By: Sarbajit Deb, EVP & Chief Business Officer - Nordic Region
It is less than a year before the European Union’s General Data Protection Regulation (GDPR) comes into effect. As a company that caters to customers across the bloc, are you anywhere near compliance? The legislation requires businesses to take ‘appropriate technical and organizational measures’ to protect the personal data of individuals. How close are you to making this a reality in your enterprise before May 2018?
Encompassing 99 articles, the GDPR aims to standardize the rules for the manner in which organizations collect, process, store, and use personal data. Failure to conform to these norms will attract a penalty of up to 4% of a company’s global turnover. Clearly, the financial incentives for adhering to the measure – not to mention the reputational risks arising from supervisory sanctions –make the GDPR a critical regulation any business operating in the EU must adapt to.
Most of the data protection measures outlined under the GDPR will have to be enforced through a transformation of your IT operations landscape. Considering that the regulation calls for institutionalization of a ‘state-of-the-art’ mechanism to implement next-generation data protection methodologies, you will have to significantly enhance your underlying technology capabilities. Not doing so can render the task of complying with the GDPR pretty challenging, given the massive volumes of data being stored and processed by enterprise systems.

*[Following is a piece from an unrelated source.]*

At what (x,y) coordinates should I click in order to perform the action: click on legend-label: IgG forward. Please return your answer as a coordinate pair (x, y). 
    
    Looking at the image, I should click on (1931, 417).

You must urgently undertake a gap assessment exercise to figure out if your existing data security measures suffice. You will then need to tweak or overhaul, as applicable, legacy processes and IT systems, in order to manage known and unknown risks such as the risk of processing a minor child’s data and the risk of cloud storage.
Clearly, all of this will place a heavy demand on your IT resources, given the GDPR’s wide-ranging scope and consequent implications for different front- and back-office functions. So, how exactly can you formulate an actionable, technology-assisted execution plan, based on a comprehensive understanding of the various GDPR clauses? Where do you begin?
IT governance audit
Here are seven key process and technology-related considerations you should keep in mind during your GDPR compliance journey:
- Audit and Gap Assessment: Before you begin your exercise to become compliant, it’s imperative that you completely comprehend the requirements of the GDPR and its potential impact on your organization and its partners. To this effect, your first step will be to identify and hold workshops with all your stakeholders to arrive at a common understanding and the steps forward. Post that, conduct an audit of your existing security measures, and identify the gaps that can result in non-compliance. Make sure you cover all your data channels and workflows – basically, the data lifecycle in its entirety.

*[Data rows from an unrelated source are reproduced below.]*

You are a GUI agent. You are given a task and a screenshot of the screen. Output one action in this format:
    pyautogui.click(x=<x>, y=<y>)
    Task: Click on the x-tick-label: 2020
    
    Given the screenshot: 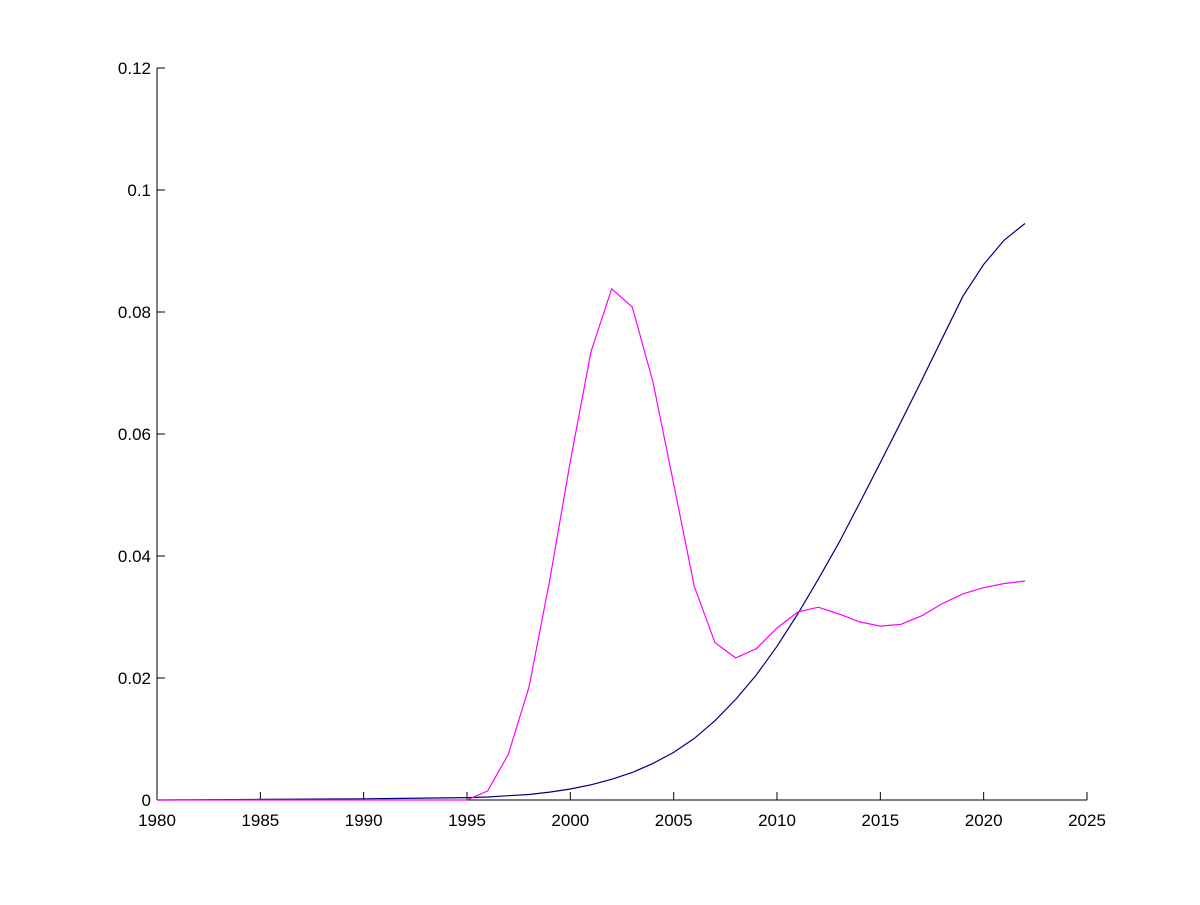 What is the action you would take?
    pyautogui.click(x=984, y=820)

- Identify technology bottlenecks and replacements: It’s likely that you may already be aware of some of the impediments, even before initiating the audit. Still, the audit results will help you to narrow down the technology bottlenecks that hinder in becoming compliant. Once you have identified the list of existing problem areas, you will need to prioritize and schedule the required changes to your systems depending on the magnitude of the risks imposed by the bottlenecks.
- Robust Data Management and Governance: While you evaluate your IT landscape, do not forget to examine your core data management and governance practices. Data encryption, anonymization, and pseudonymization are but some of the ways you can make customer information significantly less vulnerable to security breaches and threats. Implementing data lifecycle management can come in handy here.
- IT System Security: Revisit the security controls you have deployed, including firewalls, alarms, and monitoring systems. Consider updating cyber security and email policies, as well as the application security setup. Pay special attention to your cloud implementations where the data is stored and handled off-premise.
- Identity and Access Management: Access management will assume far more importance than ever with the onset of the GDPR. Providing the right access, and ensuring no compromises to data sanctity, will be critical to avoiding data leakages and unauthorized data usage.
- Continuous System Monitoring: Design and roll out a system to continuously monitor, record, and report the GDPR specific compliance processes.
- Risk Management & Exception Handling (Breach Notifications): While it’s important you foster a culture of compliance across the organization, you will also need to plan for possible security compromises and breaches. Do not forget to design an incident response policy and exception handling procedures to handle a security breach.
Though becoming GDPR-ready looks like a lot of hard work, it can actually work in your favor and help you become leaner and agile in the way you handle data. While this entire journey toward compliance will involve substantial costs and efforts, the resulting benefits, in terms of increased customer trust and enhanced brand equity (not to mention the avoidance of heavy fines and penalties), will make it worth the pain.